[Opening Material provided section]
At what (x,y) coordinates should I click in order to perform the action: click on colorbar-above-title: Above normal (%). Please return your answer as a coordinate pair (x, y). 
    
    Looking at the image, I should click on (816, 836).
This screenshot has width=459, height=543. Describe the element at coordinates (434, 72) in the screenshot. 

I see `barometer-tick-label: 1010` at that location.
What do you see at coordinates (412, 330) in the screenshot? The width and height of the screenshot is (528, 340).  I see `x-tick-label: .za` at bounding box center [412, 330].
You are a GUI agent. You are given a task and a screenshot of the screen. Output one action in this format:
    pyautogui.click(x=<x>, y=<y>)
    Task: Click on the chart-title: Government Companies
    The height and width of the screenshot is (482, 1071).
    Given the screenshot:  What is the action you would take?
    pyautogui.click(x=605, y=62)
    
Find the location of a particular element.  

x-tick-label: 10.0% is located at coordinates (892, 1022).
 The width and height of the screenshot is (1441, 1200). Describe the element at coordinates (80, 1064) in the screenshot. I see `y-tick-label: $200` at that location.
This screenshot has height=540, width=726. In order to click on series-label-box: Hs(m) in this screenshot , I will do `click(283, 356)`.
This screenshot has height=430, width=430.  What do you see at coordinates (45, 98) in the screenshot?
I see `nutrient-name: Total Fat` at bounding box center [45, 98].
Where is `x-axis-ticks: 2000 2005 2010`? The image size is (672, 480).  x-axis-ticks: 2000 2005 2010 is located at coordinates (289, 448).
[Closing Material provided section]
The task: Quote all the lines above word for word.

Answer to the exercise:
At what (x,y) coordinates should I click in order to perform the action: click on colorbar-above-title: Above normal (%). Please return your answer as a coordinate pair (x, y). 
    
    Looking at the image, I should click on (816, 836).
This screenshot has width=459, height=543. Describe the element at coordinates (434, 72) in the screenshot. 

I see `barometer-tick-label: 1010` at that location.
What do you see at coordinates (412, 330) in the screenshot? The width and height of the screenshot is (528, 340).  I see `x-tick-label: .za` at bounding box center [412, 330].
You are a GUI agent. You are given a task and a screenshot of the screen. Output one action in this format:
    pyautogui.click(x=<x>, y=<y>)
    Task: Click on the chart-title: Government Companies
    The height and width of the screenshot is (482, 1071).
    Given the screenshot:  What is the action you would take?
    pyautogui.click(x=605, y=62)
    
Find the location of a particular element.  

x-tick-label: 10.0% is located at coordinates (892, 1022).
 The width and height of the screenshot is (1441, 1200). Describe the element at coordinates (80, 1064) in the screenshot. I see `y-tick-label: $200` at that location.
This screenshot has height=540, width=726. In order to click on series-label-box: Hs(m) in this screenshot , I will do `click(283, 356)`.
This screenshot has height=430, width=430.  What do you see at coordinates (45, 98) in the screenshot?
I see `nutrient-name: Total Fat` at bounding box center [45, 98].
Where is `x-axis-ticks: 2000 2005 2010`? The image size is (672, 480).  x-axis-ticks: 2000 2005 2010 is located at coordinates (289, 448).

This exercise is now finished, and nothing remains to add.